ArunCore / docs /operations /master_operations_guide.md
Neural Arun
changes made in rules of engagement.md
95074cf

Master Operations Guide: ArunCore Digital Twin

This document is the ultimate, unified operational manual for maintaining, updating, and infinitely scaling your AI Digital Twin. It covers how to inject new knowledge, push database updates, deploy UI modifications, and migrate to enterprise-grade infrastructure.


Phase 1: Injecting New Knowledge (Data Layer)

Because the system uses File Hashing and Deterministic Upserting, you never have to worry about duplicating data or deleting old databases. The ingestion script will automatically detect what has changed.

Scenario A: Adding a New GitHub Project

  1. Create the Folder: Navigate to d:\ArunCore\data\github\ and create a folder mapping the repository name (e.g., new_project_name).
  2. metadata.json: Create this file inside to configure rapid RAG routing filters:
    {
      "project_name": "New Project",
      "repo_url": "https://github.com/neural-arun/...",
      "description": "Short description of the system.",
      "tech_stack": ["python", "fastapi"],
      "status": "completed"
    }
    
  3. overview.md: Focus entirely on the why (problem solved) and the how (architectural solution). Do not paste code.
  4. decisions.md (Crucial): Detail the exact engineering trade-offs. Why tool X over tool Y?
  5. Update Central Narratives: Add the project briefly to your data/static/public_profile.md and data/raw/all_projects_summary.md.

Scenario B: Updating LinkedIn Posts

  1. Open d:\ArunCore\data\linkedin\posts.md.
  2. Prepend the new post directly to the top of the file. The system will auto-detect the file hash has changed and selectively re-vectorize this specific document without double-charging you for OpenAI embeddings on other unchanged files.

Phase 2: Compiling the Brain (Engine Layer)

Once your Markdown and JSON files are ready locally, you must compile them into the ChromaDB vector graph.

  1. Open your terminal in the root d:\ArunCore directory.
  2. Run the compiler:
    python core/ingest.py
    

Within 30 seconds, your local system will permanently remember the new data inside the db/ folder.


Phase 3: Going Live (Cloud Deployment)

Running ingest.py only updates your local machine.

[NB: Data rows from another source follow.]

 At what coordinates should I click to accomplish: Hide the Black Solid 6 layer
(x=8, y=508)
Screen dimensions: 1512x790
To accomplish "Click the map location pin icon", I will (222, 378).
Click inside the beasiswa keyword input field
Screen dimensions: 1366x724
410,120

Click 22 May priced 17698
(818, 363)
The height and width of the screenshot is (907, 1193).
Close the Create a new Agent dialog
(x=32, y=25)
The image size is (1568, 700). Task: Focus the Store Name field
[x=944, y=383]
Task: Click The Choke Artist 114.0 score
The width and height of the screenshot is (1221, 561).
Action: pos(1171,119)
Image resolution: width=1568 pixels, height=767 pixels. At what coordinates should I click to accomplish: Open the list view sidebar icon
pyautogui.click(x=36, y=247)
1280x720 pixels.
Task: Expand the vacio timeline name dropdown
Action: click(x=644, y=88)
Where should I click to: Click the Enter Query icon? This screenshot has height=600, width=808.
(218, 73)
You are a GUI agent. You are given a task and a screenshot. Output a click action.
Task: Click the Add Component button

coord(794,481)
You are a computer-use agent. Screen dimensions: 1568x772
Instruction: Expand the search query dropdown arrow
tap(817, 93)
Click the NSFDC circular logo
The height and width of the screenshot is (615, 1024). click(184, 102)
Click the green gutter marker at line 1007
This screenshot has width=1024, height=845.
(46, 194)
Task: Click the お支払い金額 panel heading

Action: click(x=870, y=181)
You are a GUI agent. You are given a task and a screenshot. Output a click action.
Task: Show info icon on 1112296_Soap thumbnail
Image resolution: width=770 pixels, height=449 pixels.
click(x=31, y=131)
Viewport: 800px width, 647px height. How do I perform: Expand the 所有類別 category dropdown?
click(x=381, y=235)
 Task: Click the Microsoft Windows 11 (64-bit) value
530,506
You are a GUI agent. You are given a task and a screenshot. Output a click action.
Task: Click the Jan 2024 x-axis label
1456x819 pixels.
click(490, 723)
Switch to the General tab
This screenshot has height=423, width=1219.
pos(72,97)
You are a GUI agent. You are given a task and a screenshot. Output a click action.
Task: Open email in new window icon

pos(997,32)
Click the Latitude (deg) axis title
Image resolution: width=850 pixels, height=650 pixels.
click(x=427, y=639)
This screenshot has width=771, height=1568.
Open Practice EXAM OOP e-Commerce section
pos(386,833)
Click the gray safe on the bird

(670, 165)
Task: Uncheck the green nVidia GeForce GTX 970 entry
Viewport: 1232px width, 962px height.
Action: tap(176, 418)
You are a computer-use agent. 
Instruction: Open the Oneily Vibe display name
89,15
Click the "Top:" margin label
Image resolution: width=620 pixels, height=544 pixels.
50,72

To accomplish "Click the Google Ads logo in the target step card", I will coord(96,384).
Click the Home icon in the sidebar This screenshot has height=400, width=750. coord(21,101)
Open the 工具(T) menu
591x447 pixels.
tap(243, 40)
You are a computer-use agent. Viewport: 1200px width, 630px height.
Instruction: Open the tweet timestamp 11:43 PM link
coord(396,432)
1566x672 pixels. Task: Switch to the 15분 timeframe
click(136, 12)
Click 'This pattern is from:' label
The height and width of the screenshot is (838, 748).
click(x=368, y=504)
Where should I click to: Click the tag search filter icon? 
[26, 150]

For your globally accessible Digital Twin to access the new knowledge, you MUST push the updated db/ folder to the Hugging Face backend.

  1. Stage data & database chunks:
    git add data/ db/
    
  2. Commit the knowledge update:
    git commit -m "Knowledge Base Update: Ingested new projects into the core vector graph"
    
  3. Push to Hugging Face (The Live API Engine):
    git push hf main
    

Status: Once Hugging Face finishes building (usually ~60s), your AI is live with the new data.


Phase 4: Updating the Visual UI (Vercel Layer)

If you have made styling changes to frontend/app/page.tsx (like adding new Markdown renderers or changing colors), that code lives independently from the Python engine.

To deploy visual UI updates:

  1. Navigate into the frontend folder:
    cd frontend
    
  2. Push directly using the Vercel CLI:
    npx vercel --prod --yes
    

Status: Vercel will build the Next.js bundle and deploy the new UI globally in ~40 seconds.


Phase 5: Infinite Scaling (Future-Proofing Guide)

This outlines the upgrade path for transitioning ArunCore from a HuggingFace prototype environment to an enterprise-grade cloud-native deployment capable of handling massive traffic spikes.

Level 1: Vector Database Migration

Currently, ArunCore relies on a local instance of ChromaDB. Serverless environments (like Vercel Lambdas or AWS Lambda) are ephemeral and cannot read/write persistent local files reliably. To completely decouple the backend architecture for infinite scaling:

  1. Select a Cloud Vector Engine: Sign up for Pinecone or Weaviate.
  2. Modify ingest.py: Update the chunking pipeline to serialize data using standard LangChain Pinecone bindings instead of Chroma bindings.
  3. Update agent.py: Change the $GLOBAL_VECTORSTORE to connect to the Pinecone index instead of a local disk directory. (With this change, the entire db/ folder can be deleted from the Repo, drastically lowering the repository size).

Level 2: Backend API Severance

Right now, the FastAPI (core/api.py) runs as a persistent listener. For cost-efficiency, the Python engine should be moved to Serverless Functions using Vercel's native Python Edge support.

Level 3: Streaming Responses

For the best UX during long LangChain loops, switch from a blocked REST request (POST /chat) to HTTP Streaming (text/event-stream). Update the main_llm invocation to yield tokens dynamically, passing the feeling of immediate speed to the user while backend processes crunch data in parallel.